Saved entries
________________________

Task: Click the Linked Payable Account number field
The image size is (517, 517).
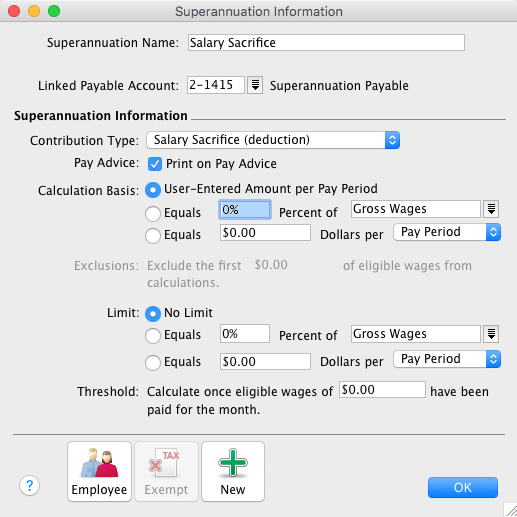Action: point(216,85)
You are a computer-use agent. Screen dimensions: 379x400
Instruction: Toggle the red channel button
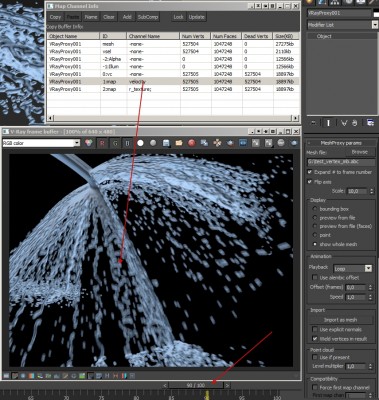coord(102,143)
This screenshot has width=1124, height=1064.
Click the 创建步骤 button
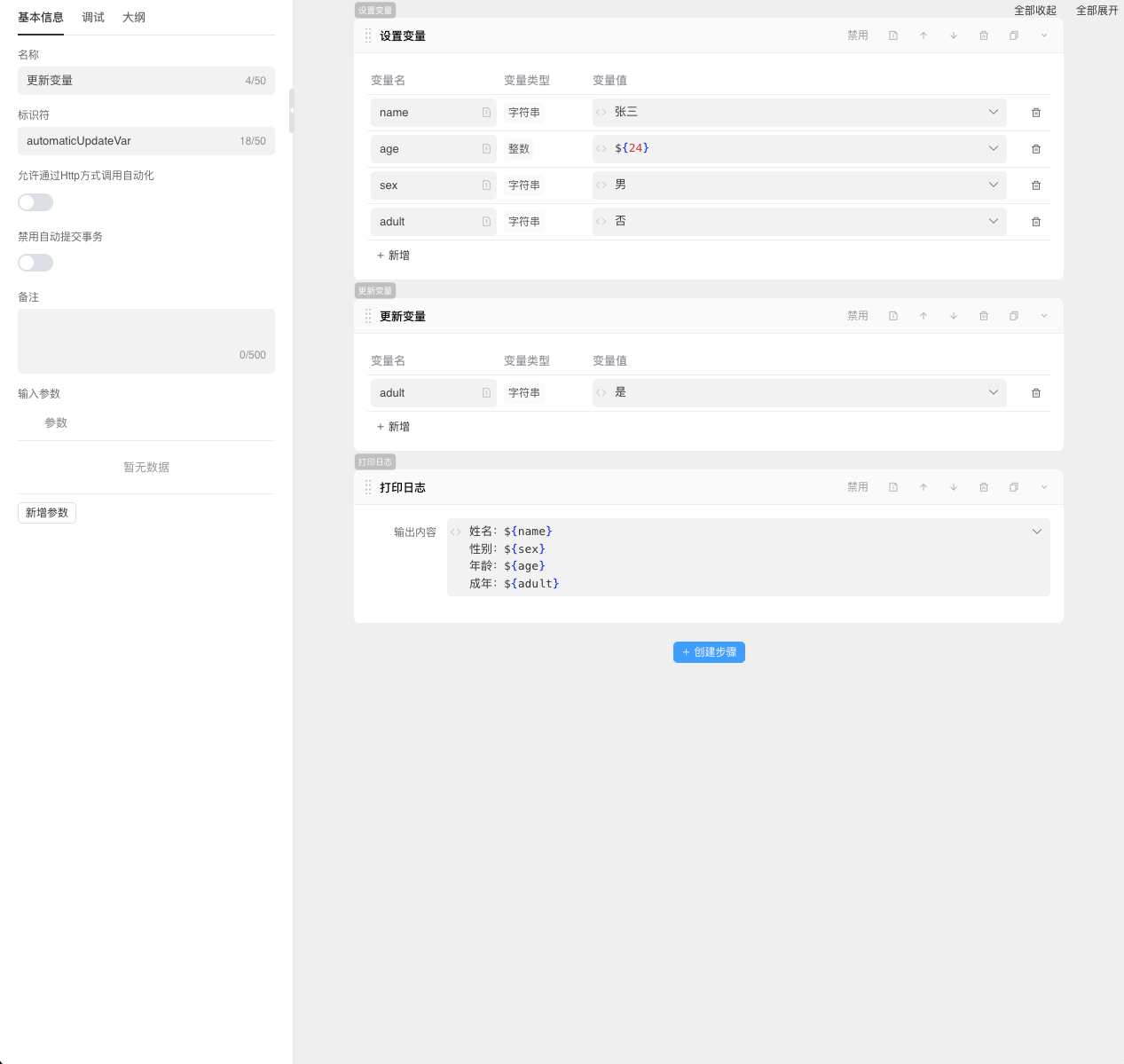click(709, 652)
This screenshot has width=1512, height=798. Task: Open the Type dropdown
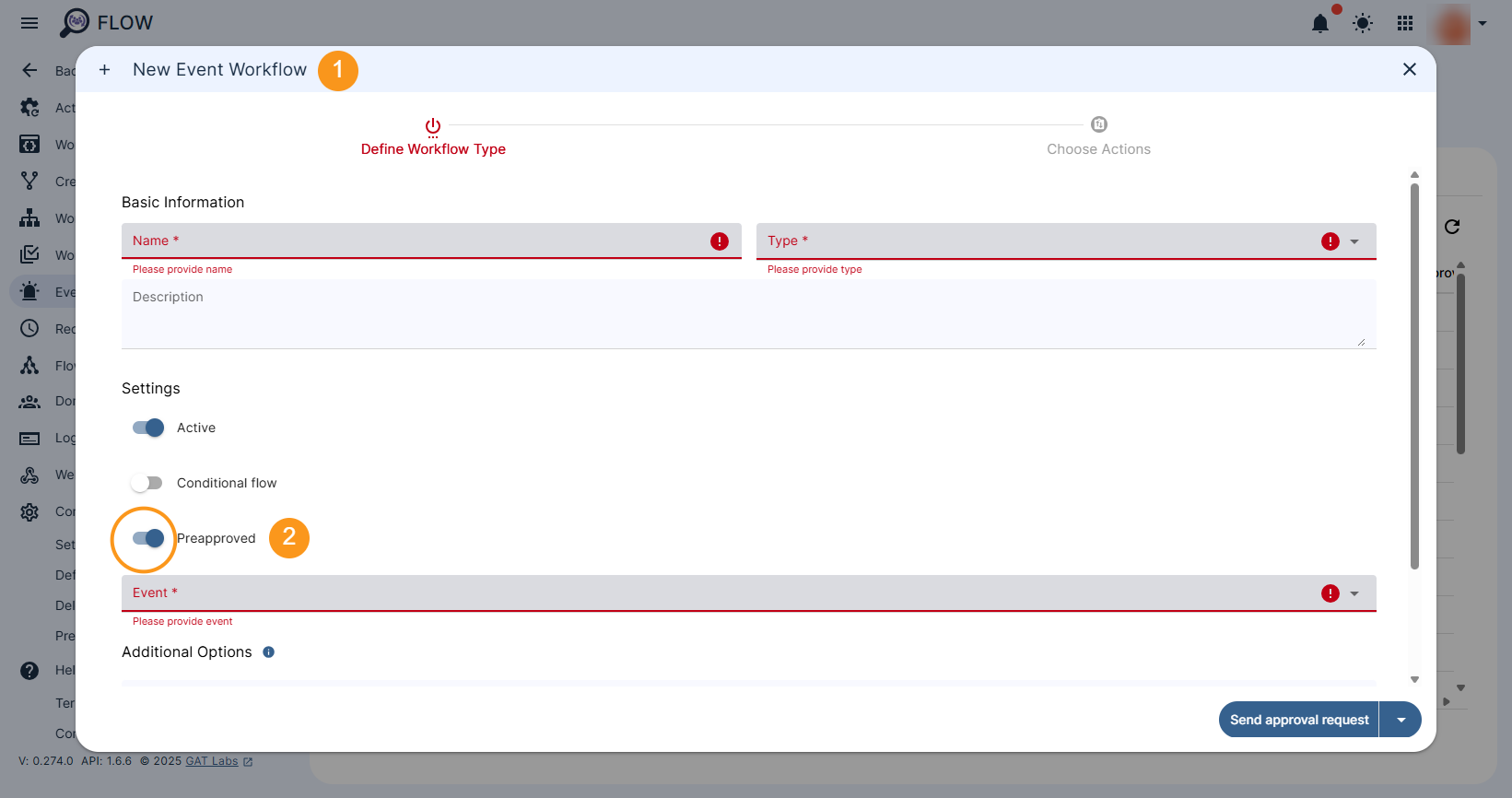[x=1354, y=241]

________________________

## WORK ORDER
This exercise asks for the data above to be given again exactly, without pictures.

## WRITTEN RESPONSE
Task: Click the Linked Payable Account number field
The image size is (517, 517).
Action: point(216,85)
You are a computer-use agent. Screen dimensions: 379x400
Instruction: Toggle the red channel button
coord(102,143)
This screenshot has width=1124, height=1064.
Click the 创建步骤 button
click(709, 652)
This screenshot has width=1512, height=798. Task: Open the Type dropdown
[x=1354, y=241]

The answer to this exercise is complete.